The problem is that I have no idea if what I'm doing is right. It works, but most likely it could be done better/cleaner/more efficiently. I have several doubts - see the comments in the code.

It would be great if cspell-lib was documented. This lib seems to be the best spell-checking lib on the market. It would be nice if we could use it with ease.

Jason3S commented 3 years ago

@wujekbogdan,

Cool idea to create a service. There are a LOT of questions in this request.

A few tips:

Configuration / Settings are your friend

If your custom word list is static, then store it in a text file with one word per line. You can reference it in the settings:

Store all your custom dictionary / settings in a cspell.json or cspell.config.js file and use readSettings function to load them.
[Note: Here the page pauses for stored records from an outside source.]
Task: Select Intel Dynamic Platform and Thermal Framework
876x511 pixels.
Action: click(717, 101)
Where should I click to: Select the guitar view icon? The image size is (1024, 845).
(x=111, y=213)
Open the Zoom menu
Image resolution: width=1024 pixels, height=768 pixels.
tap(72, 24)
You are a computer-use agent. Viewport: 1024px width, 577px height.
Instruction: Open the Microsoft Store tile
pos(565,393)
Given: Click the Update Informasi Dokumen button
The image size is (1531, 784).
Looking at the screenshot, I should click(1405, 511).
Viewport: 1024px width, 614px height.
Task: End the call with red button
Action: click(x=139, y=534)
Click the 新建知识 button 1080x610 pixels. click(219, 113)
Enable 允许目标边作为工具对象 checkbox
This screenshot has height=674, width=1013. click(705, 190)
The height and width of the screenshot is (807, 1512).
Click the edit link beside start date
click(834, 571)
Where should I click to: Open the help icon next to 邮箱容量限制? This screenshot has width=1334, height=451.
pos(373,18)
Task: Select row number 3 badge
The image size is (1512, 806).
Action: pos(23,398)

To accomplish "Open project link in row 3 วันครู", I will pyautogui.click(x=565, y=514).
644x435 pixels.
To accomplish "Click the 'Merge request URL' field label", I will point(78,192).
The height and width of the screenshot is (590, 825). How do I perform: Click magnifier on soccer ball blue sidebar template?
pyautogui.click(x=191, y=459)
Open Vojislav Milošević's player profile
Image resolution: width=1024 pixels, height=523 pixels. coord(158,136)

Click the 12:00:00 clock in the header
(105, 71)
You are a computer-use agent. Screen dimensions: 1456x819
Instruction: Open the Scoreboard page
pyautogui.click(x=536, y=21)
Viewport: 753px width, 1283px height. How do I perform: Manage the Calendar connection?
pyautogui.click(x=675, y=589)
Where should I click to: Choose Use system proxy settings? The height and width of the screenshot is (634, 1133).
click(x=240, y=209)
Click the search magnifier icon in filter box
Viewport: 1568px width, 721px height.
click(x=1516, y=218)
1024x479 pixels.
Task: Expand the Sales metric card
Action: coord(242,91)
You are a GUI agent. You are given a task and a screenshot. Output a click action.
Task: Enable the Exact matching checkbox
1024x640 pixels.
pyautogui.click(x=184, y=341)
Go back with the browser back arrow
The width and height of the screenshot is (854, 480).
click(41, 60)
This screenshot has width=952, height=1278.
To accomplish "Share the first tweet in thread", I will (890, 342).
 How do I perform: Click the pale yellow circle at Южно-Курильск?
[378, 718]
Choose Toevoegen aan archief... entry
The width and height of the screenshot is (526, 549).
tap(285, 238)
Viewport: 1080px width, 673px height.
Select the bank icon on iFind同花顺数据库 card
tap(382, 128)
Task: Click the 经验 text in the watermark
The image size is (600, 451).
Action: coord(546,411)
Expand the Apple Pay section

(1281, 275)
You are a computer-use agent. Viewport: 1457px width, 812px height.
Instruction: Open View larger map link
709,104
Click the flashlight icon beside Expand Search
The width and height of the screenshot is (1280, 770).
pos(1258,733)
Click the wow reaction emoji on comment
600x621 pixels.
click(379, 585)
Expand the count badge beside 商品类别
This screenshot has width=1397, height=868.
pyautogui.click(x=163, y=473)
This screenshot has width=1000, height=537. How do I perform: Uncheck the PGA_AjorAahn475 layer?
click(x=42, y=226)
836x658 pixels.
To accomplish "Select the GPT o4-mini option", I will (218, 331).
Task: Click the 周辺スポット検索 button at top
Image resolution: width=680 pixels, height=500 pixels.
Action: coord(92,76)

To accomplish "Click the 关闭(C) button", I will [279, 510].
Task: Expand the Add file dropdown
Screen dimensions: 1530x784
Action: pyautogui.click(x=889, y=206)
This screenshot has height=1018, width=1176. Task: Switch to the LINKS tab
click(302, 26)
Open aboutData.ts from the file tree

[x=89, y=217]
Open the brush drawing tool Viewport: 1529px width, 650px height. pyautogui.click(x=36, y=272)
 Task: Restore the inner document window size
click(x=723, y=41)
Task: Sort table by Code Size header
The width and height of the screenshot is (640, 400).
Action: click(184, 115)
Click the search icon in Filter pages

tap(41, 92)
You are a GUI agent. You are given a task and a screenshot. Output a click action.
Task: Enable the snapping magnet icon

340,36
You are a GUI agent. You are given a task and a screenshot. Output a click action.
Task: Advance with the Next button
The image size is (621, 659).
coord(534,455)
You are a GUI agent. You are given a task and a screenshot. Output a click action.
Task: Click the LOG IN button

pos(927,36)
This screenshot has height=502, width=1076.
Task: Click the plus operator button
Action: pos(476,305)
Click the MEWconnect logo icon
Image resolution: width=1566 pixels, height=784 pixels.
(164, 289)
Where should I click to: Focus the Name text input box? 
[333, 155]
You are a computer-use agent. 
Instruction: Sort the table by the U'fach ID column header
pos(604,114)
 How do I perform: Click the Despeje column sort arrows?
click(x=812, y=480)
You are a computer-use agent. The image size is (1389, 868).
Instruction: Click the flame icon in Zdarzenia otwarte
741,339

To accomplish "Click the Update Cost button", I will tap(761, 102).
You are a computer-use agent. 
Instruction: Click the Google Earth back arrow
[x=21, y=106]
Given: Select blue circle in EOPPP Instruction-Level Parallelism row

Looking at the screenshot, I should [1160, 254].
If you only want to use your own custom word list, then the following will work:

  const settings = {
    // Needed to load existing dictionaries. Not needed if you only plan to use your own.
    ...getDefaultSettings(),
    // Not needed
    // enabledLanguageIds: [],
    // Optionally your custom words can go here.
    words: customWords // these words will be part of the dictionary returned by getDictionary
  };

I suggest using mergeSettings to build up the settings if you read settings from a file.

const settings = mergeSettings(getDefaultSettings(), readSettings('path to your cspell.config.js`));
// empty '' is fine. The method looks for embedded `cspell` settings in the document. Since you do not
// expect them, no need to send any text.
const fileSettings = combineTextAndLanguageSettings(settings, '', ['plaintext']);

Avoid using compound word suggestions.

Avoid using compound word suggestions, they are very slow. Only use them if you expect to be splitting words.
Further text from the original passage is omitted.